|Version 6 (modified by Chris Long <indirecthit@…>, 10 years ago) (diff)|
The summary below is a very basic idea of where I want this to go. Over the next few days, as I explore the Django source code in more depth I will be expanding upon what is written here, and making changes.
What are Row Level Permissions?
An example of row level permissions would be: "User A has read-access to article 234" or "User D has read, write access to article 234".
Why do we need this?
An example of where this would be useful is a forum or message board. With the current permission system, a user is capable of editing all the posts or unable to edit any posts. After implementing a row level permission, it can be modified so a user is capable of editing only their own personal posts.
The priority of permissions would work: User/Group Object Type Permissions -> User/Group Row Level Permission. Meaning it would check each of those permissions in order to determine if the user has the correct permissions to do the activity they wish to do.
The method I am considering would use a seperate table to contain the row level permissions. Within that table would be the object id, user/group id, permissions (e.g. read, write, delete, etc.). There will most likely be a seperate table for each object type.
A reason for doing it this way, is that it allows a many-to-many relationship between instances of objects and users/groups. Therefore, one or more users/groups can have different permissions on the same object. Another reason, is that it will not affect the current columns within the object's table.
By default, these permissions will be disabled, but the developer will be able to enable the row level permissions using the meta attribute for each type of object.
The row level permissions will allow custom permissions.
The row level permissions can be modified using an API or by the administration interface.
Another possible method of doing this would be a similiar method to the current unix permissions. This method is not as flexible as the above method, and will most likely modify the object's table directly which might cause problems.
- Modified administration interface that will allow users to modify row level permissions
- API to allow developers to modify the row level permissions
- Ability of developer to enable or disable row level permissions
- Changes to the generated SQL that will create the row level permission table
- Tests for all the above
Please contact me (indirecthit at gmail.com) or modify this page with any comments you have on what I have written above.
From the ongoing discussion on django-developers group. I'm researching some of the suggestions to determine the best route, as I do this I'll make changes above.

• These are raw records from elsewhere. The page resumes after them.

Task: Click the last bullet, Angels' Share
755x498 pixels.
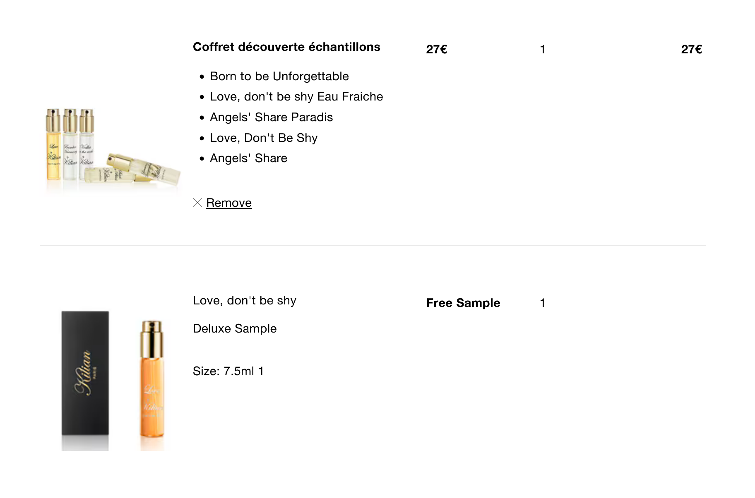Action: (248, 158)
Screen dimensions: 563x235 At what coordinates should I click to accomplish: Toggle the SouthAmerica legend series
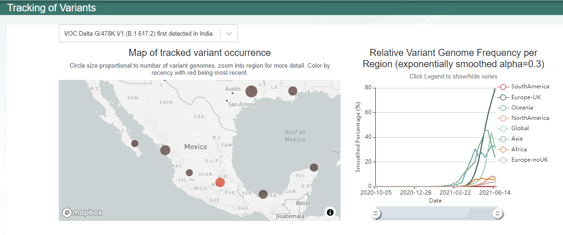523,87

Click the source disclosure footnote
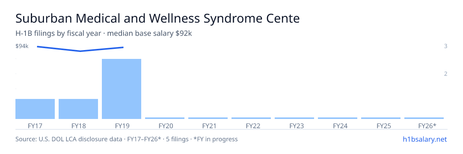pos(127,139)
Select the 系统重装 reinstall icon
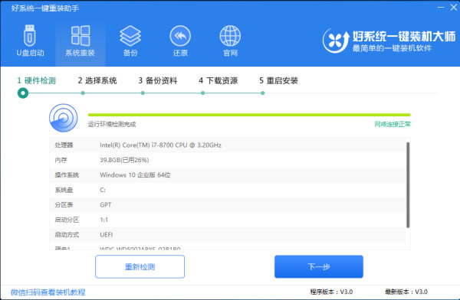 click(81, 36)
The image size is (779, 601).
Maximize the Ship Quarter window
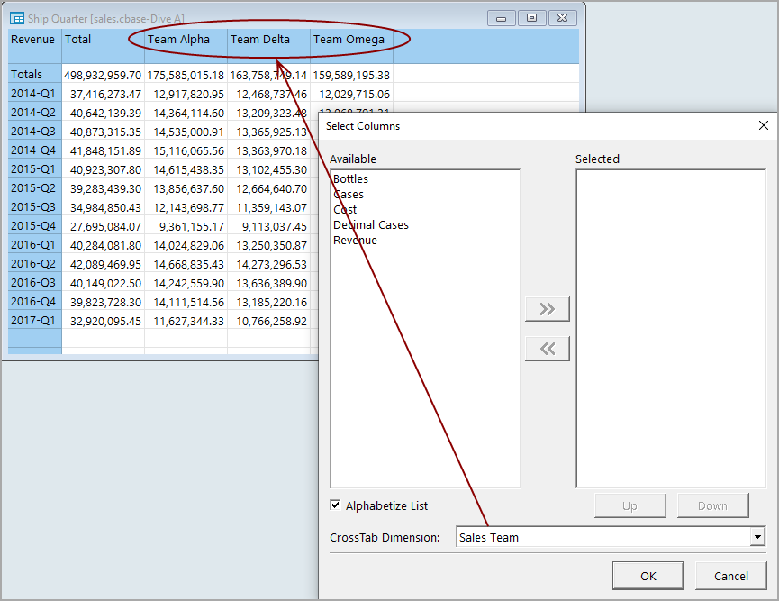pos(531,17)
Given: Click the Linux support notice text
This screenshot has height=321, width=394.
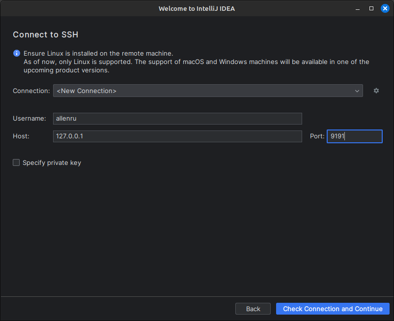Looking at the screenshot, I should [x=197, y=62].
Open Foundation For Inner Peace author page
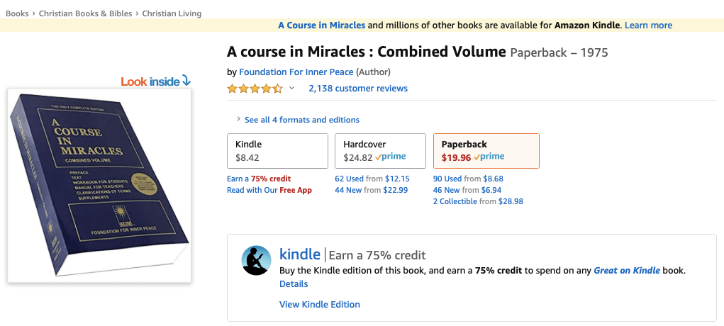The image size is (724, 326). point(296,72)
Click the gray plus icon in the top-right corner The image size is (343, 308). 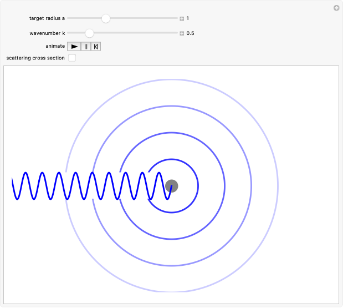(x=336, y=8)
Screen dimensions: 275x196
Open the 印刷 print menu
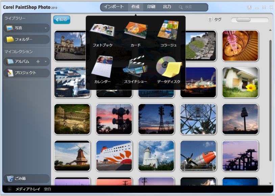[151, 7]
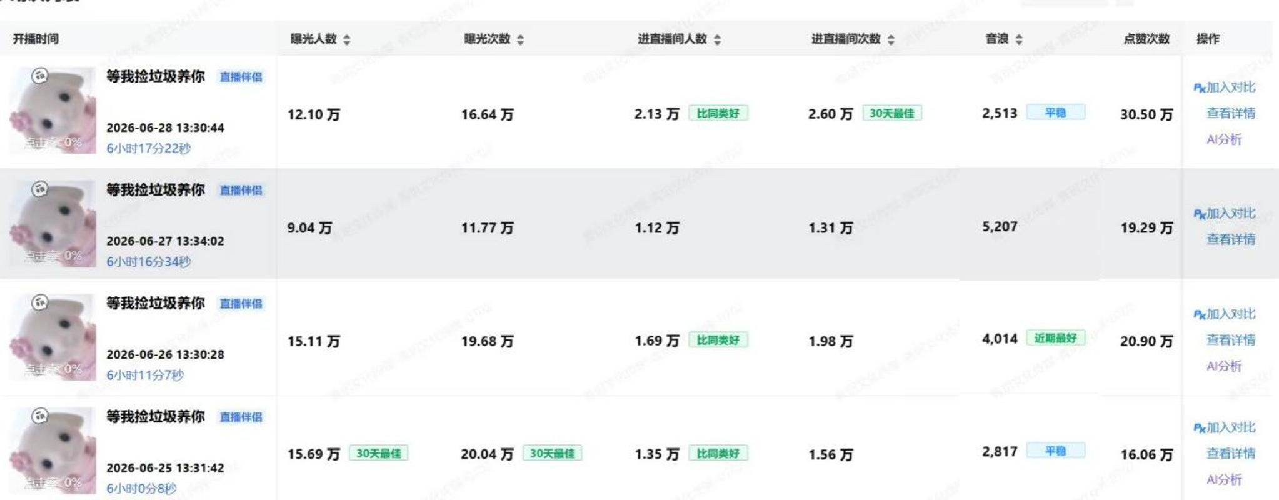Click PK icon for 06-25 stream
This screenshot has width=1279, height=500.
[x=1200, y=428]
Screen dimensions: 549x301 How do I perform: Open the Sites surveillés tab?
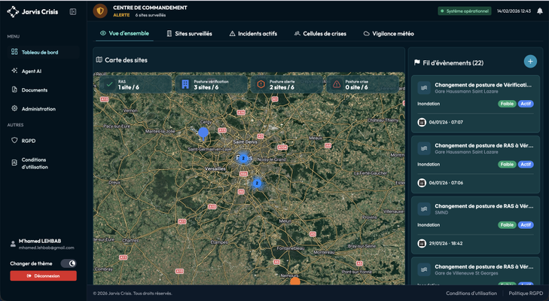point(189,34)
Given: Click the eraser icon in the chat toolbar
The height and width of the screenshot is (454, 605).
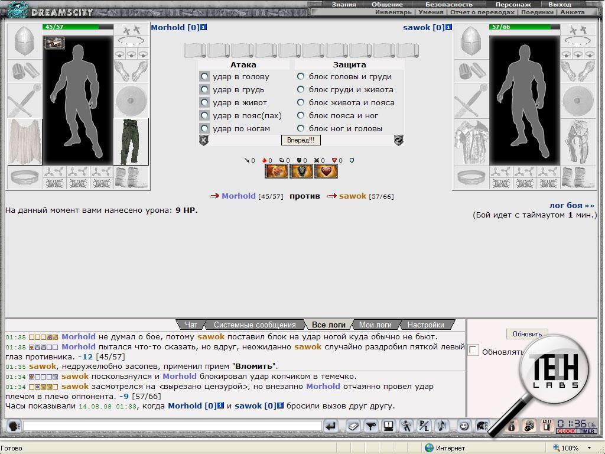Looking at the screenshot, I should (x=353, y=426).
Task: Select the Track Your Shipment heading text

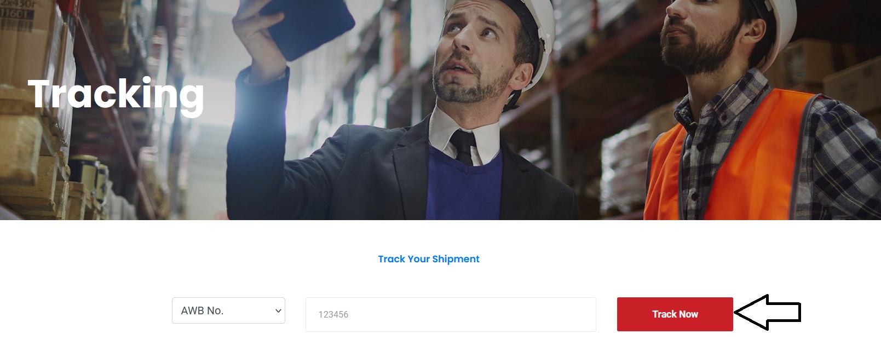Action: pyautogui.click(x=429, y=259)
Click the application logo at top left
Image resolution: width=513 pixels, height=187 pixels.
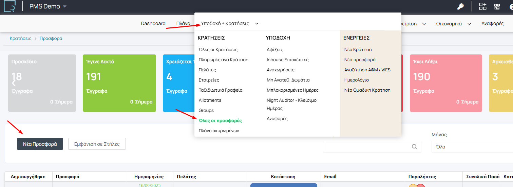(10, 6)
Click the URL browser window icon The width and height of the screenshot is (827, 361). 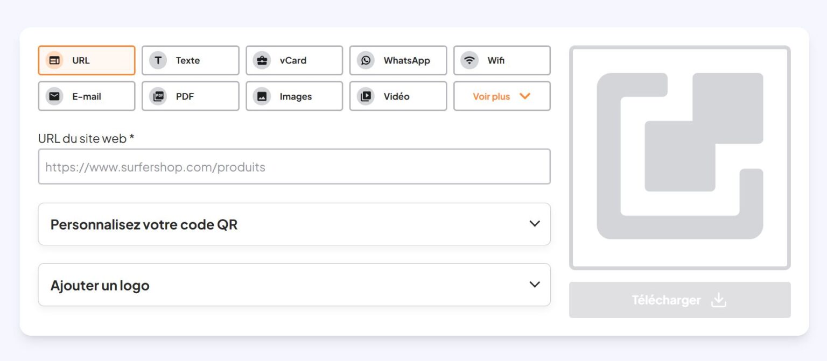tap(54, 60)
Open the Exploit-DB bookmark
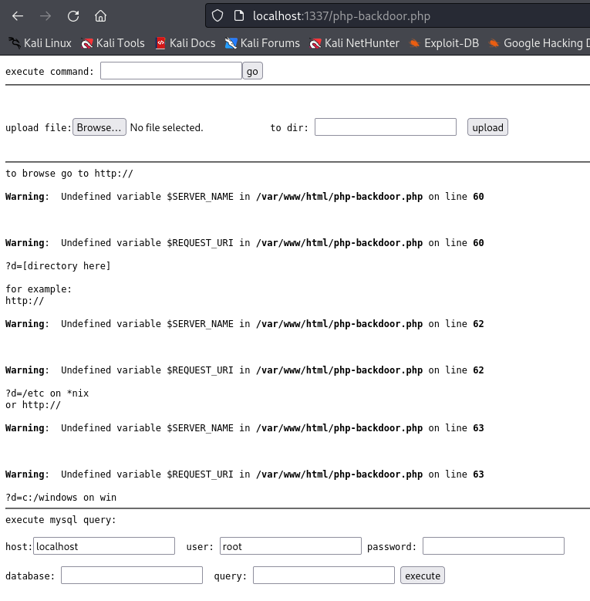Image resolution: width=590 pixels, height=601 pixels. pos(443,43)
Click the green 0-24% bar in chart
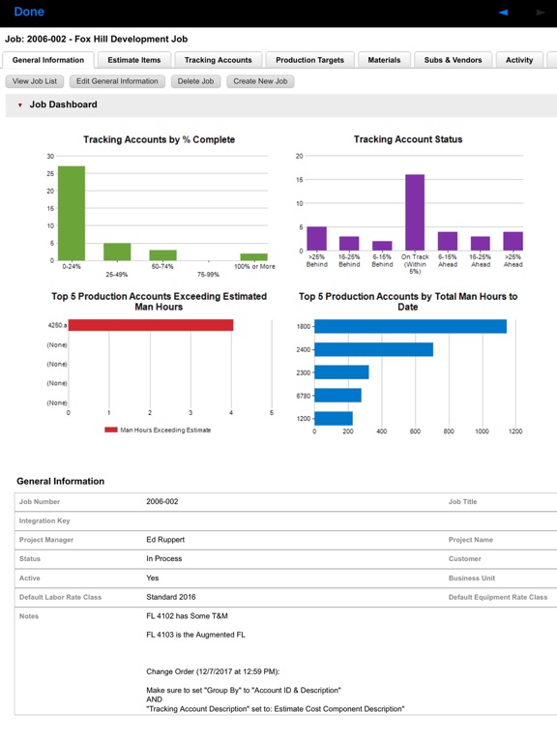 (72, 213)
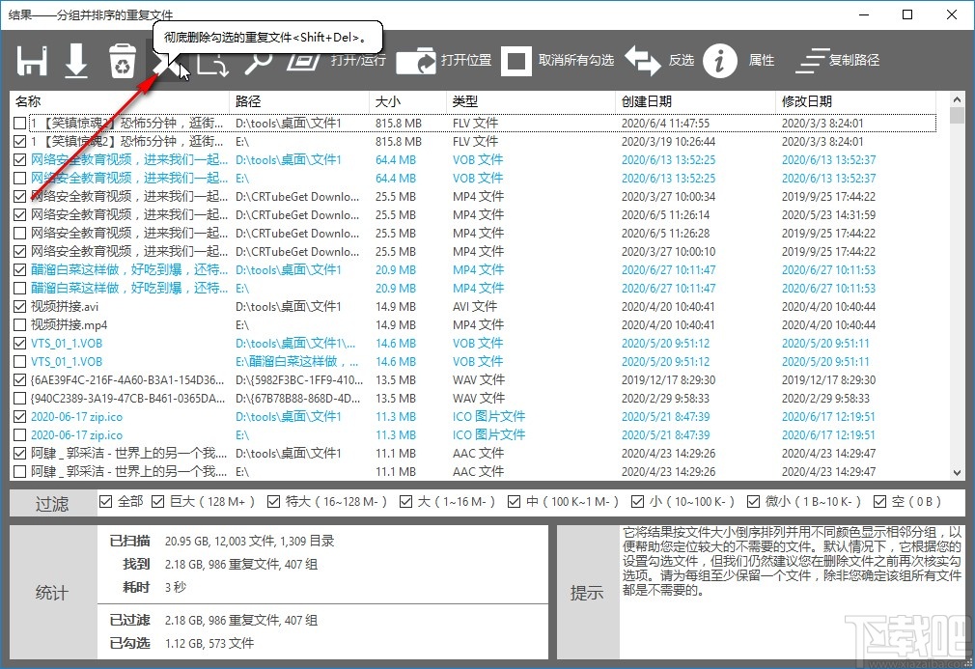
Task: Uncheck the 视频拼接.avi file entry
Action: point(19,306)
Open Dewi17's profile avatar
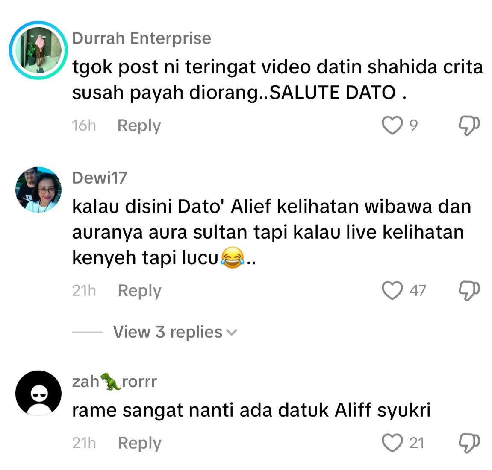Image resolution: width=492 pixels, height=470 pixels. coord(38,190)
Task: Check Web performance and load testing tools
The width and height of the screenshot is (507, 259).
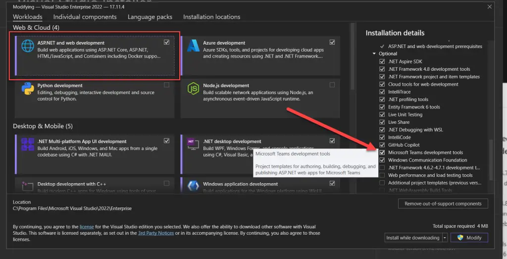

- Using GenericForeignKey and one table instead of having a table for each object. Suggested by Ian Holsman. As an example see: http://files.lukeplant.fastmail.fm/public/python/lp_tagging_app_0.1.zip
- Implementing negativity. ie person X is NOT allowed to see row Y. Suggested by Ian Holsman. Suggested by Honza Král to allow something like "person X can read all articles except article Y". This would most likely require a rewrite of the order of permissions, therefore doing it from most specific (row level) to least specific (object type).
- From oggie rob:
- "An alternative approach for the group-level changes: a new permission type that allows you to assign a group that can access that object. i.e. permissionA = access for every user in groupA. Then every user that belongs to groupA can access objects created by any user in groupA. You would then, obviously, add the permission to groupA only"
- "How do you deal with those permissions in the generic and admin list views? You may need to change the returned lists to show only those things that the user has created? I'm not sure. I know it would be an issue in the admin pages but the generic lists might be used in various ways (and perhaps the option to choose would be nice)."
- From Ian Holsman: "while I use integer's as my keys (which is they default django way), others override this and use strings and other weird things. I'm not sure how my previous suggestion would work when you take that kind of thing into account."
- Generic mechanism for creating row level permissions when enabled, such as the example of the forum given above. E,g. the developer would enable this feature, and from that point on a user would have row level permissions (specified by the developer) for any object they create. Suggested by Andy Shaw.
- From Andy Shaw: "would Luke's GenericForeignKey allow for inline editing, assuming it was to be adopted? Personally I'd much rather be able to alter a row's permissions on its own admin page than have to switch table."